== Segment start ==

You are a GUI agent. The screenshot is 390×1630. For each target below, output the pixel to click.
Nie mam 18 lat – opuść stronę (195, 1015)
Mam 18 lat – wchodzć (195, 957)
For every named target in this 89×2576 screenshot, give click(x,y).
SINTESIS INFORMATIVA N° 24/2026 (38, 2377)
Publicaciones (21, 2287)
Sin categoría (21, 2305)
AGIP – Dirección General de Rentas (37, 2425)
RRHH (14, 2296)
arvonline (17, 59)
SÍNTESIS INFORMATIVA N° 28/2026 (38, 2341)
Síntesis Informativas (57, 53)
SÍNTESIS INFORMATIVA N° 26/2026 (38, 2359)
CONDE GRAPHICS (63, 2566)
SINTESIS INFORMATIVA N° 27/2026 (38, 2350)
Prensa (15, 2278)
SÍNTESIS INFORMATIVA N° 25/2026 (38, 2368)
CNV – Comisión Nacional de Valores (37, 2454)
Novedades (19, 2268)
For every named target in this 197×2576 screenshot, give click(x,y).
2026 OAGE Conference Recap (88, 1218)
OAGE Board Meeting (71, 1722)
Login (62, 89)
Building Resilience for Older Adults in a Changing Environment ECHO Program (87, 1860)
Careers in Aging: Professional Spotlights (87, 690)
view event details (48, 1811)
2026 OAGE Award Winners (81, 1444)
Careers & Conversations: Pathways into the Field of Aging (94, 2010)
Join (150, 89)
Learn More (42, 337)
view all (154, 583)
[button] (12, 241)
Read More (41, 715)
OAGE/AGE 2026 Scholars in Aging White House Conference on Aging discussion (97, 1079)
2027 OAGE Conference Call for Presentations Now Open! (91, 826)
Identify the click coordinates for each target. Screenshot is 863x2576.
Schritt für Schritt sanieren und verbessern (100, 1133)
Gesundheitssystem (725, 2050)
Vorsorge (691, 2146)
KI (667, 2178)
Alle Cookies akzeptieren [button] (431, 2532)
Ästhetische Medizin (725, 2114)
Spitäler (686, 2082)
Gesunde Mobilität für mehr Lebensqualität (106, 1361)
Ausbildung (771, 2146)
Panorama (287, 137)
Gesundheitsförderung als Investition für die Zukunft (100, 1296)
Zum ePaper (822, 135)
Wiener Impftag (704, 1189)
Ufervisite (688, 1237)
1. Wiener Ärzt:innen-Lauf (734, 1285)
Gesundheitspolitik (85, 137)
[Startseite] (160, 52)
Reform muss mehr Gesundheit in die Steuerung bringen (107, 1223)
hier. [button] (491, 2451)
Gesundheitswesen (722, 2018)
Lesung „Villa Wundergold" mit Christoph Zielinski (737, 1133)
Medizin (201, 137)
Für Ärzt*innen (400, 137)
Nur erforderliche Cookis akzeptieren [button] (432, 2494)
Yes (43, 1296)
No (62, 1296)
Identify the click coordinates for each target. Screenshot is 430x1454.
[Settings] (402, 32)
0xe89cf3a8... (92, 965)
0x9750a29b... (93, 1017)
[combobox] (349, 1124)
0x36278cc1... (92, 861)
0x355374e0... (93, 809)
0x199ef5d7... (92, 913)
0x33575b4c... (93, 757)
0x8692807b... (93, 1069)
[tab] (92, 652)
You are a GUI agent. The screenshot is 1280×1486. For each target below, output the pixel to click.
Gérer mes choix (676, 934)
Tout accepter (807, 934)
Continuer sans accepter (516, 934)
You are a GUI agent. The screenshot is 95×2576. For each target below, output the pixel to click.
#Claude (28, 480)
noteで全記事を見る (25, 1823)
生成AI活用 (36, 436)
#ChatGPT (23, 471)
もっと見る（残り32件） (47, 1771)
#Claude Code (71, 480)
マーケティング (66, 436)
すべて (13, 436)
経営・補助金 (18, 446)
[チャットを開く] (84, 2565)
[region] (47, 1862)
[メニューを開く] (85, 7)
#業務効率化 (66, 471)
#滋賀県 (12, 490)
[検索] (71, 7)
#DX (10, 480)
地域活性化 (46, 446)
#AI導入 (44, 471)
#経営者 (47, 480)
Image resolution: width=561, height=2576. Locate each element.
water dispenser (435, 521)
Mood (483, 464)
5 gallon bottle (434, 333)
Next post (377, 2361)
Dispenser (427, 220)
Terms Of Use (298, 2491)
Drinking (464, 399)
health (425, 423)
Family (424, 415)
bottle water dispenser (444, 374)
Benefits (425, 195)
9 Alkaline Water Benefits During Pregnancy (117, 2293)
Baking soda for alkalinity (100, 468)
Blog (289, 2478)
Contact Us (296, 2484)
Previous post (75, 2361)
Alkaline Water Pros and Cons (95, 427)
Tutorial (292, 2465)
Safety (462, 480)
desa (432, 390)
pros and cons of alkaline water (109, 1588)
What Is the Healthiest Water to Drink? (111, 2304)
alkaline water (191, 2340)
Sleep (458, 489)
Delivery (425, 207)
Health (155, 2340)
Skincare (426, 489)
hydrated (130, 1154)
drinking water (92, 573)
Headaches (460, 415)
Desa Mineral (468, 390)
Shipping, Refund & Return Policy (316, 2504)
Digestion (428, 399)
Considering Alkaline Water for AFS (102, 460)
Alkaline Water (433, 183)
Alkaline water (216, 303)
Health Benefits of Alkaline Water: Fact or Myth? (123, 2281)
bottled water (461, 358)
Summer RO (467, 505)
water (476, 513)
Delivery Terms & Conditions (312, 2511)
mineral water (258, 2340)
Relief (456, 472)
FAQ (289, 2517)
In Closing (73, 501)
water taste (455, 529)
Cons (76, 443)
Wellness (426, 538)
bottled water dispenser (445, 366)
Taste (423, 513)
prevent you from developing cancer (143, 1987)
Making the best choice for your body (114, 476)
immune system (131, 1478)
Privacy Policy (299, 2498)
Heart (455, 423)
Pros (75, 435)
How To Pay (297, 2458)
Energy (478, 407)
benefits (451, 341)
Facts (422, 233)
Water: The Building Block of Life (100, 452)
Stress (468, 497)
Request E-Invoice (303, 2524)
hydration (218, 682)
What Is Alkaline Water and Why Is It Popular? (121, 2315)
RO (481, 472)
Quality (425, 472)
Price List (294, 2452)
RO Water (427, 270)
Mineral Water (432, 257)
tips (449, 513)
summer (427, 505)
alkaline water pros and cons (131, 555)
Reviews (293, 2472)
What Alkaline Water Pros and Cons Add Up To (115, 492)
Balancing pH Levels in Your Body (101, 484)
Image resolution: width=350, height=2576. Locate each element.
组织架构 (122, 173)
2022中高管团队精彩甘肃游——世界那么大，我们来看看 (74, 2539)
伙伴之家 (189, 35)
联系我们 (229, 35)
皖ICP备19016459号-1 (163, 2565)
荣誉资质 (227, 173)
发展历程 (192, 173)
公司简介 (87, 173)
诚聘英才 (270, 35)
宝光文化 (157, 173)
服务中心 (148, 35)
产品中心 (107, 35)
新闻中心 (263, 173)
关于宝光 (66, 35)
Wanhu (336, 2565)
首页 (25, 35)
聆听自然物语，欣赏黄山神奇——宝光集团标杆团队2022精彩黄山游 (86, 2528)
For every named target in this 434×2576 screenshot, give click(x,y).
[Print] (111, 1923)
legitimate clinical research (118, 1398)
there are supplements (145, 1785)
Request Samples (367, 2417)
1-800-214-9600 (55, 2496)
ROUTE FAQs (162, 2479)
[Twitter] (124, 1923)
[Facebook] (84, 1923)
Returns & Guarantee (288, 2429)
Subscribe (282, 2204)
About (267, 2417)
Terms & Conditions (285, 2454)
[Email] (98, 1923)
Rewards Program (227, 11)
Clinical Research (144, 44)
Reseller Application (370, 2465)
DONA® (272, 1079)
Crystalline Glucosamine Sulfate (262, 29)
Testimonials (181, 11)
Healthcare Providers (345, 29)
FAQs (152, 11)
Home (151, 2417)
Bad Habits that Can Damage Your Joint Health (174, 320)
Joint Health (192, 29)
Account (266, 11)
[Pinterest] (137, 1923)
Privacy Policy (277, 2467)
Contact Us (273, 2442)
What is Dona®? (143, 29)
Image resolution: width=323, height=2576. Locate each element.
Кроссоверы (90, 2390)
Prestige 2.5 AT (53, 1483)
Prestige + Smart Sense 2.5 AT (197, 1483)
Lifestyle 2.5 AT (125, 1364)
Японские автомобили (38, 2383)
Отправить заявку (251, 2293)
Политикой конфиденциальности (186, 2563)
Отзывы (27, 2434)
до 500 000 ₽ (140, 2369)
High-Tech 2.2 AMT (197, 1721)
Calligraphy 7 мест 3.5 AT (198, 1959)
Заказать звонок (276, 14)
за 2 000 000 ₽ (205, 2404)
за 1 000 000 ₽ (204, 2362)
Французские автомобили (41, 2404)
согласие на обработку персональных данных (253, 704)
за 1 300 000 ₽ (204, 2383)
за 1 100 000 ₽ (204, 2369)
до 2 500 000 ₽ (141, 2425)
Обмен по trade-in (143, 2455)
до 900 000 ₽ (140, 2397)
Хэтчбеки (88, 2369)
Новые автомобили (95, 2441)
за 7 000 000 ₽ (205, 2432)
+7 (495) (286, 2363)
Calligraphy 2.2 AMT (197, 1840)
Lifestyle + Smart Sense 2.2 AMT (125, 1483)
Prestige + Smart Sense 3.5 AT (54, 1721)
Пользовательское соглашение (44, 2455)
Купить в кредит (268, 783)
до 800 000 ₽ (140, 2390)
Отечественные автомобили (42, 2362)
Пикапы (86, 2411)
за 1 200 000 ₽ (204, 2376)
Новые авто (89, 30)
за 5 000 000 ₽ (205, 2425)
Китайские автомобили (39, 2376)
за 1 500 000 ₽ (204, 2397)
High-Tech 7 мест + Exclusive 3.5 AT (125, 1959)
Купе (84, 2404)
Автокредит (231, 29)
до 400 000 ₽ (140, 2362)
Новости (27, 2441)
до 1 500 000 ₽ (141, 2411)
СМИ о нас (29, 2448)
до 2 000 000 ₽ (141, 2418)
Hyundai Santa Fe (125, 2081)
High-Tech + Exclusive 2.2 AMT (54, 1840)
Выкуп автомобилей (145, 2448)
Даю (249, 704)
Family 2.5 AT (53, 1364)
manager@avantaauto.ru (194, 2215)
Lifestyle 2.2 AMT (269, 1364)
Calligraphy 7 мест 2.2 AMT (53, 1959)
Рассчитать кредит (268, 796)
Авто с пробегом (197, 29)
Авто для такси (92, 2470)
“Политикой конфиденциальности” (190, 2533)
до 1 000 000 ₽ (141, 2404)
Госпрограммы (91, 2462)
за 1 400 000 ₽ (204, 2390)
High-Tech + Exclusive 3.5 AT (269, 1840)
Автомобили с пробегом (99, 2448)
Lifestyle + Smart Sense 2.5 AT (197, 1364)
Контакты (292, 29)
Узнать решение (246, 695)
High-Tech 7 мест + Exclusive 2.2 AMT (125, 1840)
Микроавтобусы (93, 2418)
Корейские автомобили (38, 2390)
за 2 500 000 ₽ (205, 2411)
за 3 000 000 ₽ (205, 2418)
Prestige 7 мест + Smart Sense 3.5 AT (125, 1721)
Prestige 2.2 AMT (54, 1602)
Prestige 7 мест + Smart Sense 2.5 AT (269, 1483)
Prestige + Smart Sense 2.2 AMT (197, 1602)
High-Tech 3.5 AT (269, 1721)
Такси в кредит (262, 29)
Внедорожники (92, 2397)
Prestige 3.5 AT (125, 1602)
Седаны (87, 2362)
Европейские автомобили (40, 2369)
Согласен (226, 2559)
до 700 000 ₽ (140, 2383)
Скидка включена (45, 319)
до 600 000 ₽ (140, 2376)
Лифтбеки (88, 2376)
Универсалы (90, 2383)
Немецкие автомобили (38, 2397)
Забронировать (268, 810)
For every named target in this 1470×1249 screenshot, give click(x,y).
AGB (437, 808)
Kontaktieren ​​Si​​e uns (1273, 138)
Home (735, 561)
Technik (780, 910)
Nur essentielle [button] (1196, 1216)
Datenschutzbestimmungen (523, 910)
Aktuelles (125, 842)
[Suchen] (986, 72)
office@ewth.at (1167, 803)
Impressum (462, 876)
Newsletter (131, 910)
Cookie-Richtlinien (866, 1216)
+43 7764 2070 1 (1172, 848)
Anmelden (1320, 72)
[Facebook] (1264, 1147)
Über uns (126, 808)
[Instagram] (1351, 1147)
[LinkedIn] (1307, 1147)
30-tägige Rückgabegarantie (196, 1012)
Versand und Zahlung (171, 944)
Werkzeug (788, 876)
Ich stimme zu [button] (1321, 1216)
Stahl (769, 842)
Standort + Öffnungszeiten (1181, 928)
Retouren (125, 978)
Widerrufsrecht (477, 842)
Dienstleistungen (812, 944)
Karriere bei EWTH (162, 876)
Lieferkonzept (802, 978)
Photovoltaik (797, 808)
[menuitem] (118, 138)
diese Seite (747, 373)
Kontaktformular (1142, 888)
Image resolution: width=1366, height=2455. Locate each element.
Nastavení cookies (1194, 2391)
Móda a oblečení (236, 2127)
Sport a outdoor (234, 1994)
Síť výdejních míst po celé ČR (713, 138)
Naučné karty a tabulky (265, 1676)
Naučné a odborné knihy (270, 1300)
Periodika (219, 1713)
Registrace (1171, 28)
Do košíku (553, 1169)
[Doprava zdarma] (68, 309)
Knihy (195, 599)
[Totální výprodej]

== Segment end ==

** ABOUT THIS TASK **
Reproduce each line of the records in which the string "Sense" appears.

** TASK OUTPUT **
Prestige + Smart Sense 2.5 AT (197, 1483)
Lifestyle + Smart Sense 2.2 AMT (125, 1483)
Prestige + Smart Sense 3.5 AT (54, 1721)
Lifestyle + Smart Sense 2.5 AT (197, 1364)
Prestige 7 мест + Smart Sense 3.5 AT (125, 1721)
Prestige 7 мест + Smart Sense 2.5 AT (269, 1483)
Prestige + Smart Sense 2.2 AMT (197, 1602)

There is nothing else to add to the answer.